▸ **PROMPT**:
Reproduce everything from the line containing "Task: Tap the State Bank of India logo" down to the line containing "Viewport: 1384px width, 868px", substituting "check box" for "checkbox" and leaving all other text unchanged. Output only those lines.

··· DATA LISTING

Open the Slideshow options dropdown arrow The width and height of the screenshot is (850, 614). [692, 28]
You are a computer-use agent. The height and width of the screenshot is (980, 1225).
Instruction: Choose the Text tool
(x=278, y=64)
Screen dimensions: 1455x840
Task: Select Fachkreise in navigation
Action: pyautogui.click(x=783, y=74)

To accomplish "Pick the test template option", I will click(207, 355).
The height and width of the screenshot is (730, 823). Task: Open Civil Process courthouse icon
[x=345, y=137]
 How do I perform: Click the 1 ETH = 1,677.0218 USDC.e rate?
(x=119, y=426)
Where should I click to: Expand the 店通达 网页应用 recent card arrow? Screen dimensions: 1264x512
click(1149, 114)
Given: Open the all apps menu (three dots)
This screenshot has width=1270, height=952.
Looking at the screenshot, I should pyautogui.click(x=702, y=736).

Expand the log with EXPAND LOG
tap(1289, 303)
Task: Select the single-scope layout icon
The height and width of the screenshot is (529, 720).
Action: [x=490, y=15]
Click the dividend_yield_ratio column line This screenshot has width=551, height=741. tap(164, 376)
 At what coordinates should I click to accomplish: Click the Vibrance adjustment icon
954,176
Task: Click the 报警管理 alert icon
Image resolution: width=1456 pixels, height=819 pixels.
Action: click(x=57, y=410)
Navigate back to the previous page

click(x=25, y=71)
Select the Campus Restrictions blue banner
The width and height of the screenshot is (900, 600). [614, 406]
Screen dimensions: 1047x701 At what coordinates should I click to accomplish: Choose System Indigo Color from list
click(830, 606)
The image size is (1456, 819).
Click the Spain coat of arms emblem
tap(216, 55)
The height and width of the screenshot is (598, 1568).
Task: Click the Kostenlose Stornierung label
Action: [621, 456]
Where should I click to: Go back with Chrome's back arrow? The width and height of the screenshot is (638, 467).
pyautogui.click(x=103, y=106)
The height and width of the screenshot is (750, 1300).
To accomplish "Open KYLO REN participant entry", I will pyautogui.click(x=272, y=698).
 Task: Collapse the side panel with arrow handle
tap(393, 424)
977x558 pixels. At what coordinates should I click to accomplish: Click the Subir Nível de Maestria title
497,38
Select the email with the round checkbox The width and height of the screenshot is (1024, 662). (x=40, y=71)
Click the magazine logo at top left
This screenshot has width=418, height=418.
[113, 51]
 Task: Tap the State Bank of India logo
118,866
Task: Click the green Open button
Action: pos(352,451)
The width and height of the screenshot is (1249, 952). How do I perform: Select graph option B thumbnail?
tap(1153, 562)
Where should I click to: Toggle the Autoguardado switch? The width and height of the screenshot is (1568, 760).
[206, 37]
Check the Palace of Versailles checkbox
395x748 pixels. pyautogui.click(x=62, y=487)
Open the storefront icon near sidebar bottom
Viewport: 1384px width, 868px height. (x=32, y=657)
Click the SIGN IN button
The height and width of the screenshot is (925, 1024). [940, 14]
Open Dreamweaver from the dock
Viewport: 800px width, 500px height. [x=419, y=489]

······

▸ **PROBLEM SOLUTION**:
 Task: Tap the State Bank of India logo
118,866
Task: Click the green Open button
Action: pos(352,451)
The width and height of the screenshot is (1249, 952). How do I perform: Select graph option B thumbnail?
tap(1153, 562)
Where should I click to: Toggle the Autoguardado switch? The width and height of the screenshot is (1568, 760).
[206, 37]
Check the Palace of Versailles check box
395x748 pixels. pyautogui.click(x=62, y=487)
Open the storefront icon near sidebar bottom
Viewport: 1384px width, 868px height. (x=32, y=657)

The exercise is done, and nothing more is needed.